Fowke's great-uncle emigrated to Virginia in 1651, and was closely related to George Mason, 1725 to 1792, one of the Founding Fathers of the United States. Mason built Gunston Hall, named after the family home in Gunstone, South Staffordshire; it is now an historic monument.

Personal details
Thomas Fowke was the elder son of Thomas Fowke (ca 1645–1708) of Gunstone, South Staffordshire and his second wife Mary (ca 1650–1705). He had two sisters, Mary and Martha and his younger brother was Rear-admiral Edmund Thorpe Fowke (1704–1784).

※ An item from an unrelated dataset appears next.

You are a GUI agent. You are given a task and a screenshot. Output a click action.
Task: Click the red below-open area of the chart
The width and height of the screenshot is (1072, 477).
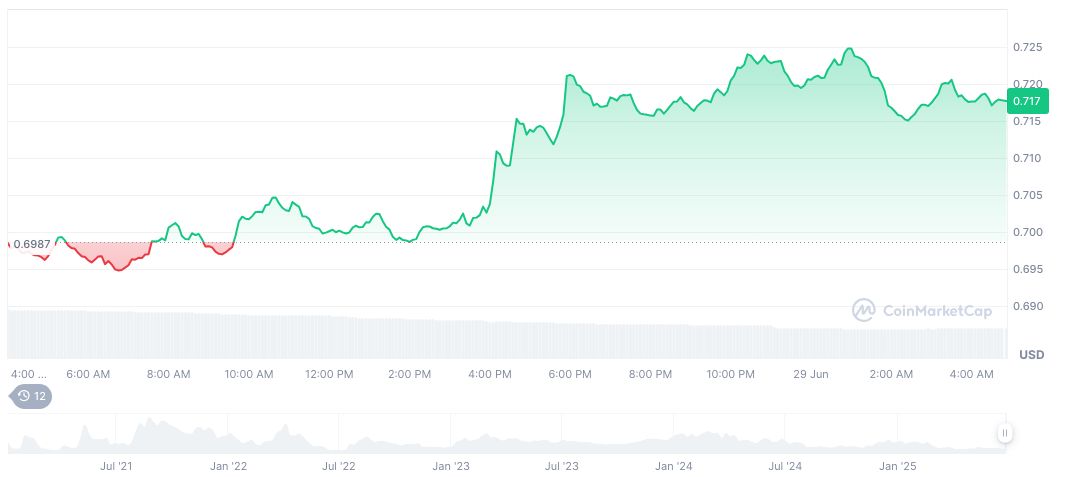(x=120, y=257)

He married twice, first to Elizabeth Ingoldsby (ca 1705–1735), with whom he had a daughter, Theophila Lucy (1724–1734). In 1747, he married Dorothea Randall (ca 1732–1788); they had two children, another Theophila (ca 1745–1756), and Sir Thomas Fowke (1744–1786). His grandson was Sir Frederick Fowke (1782–1856).

Career

Fowke began his military career during the War of the Spanish Succession in 1702 as an Ensign in Nicholas Lepell's Regiment of Foot, his father being a captain in the same unit. Until the late 19th century, commissions could be purchased or sold; in June 1707, he became captain after exchanging positions with his father, who died in June 1708. 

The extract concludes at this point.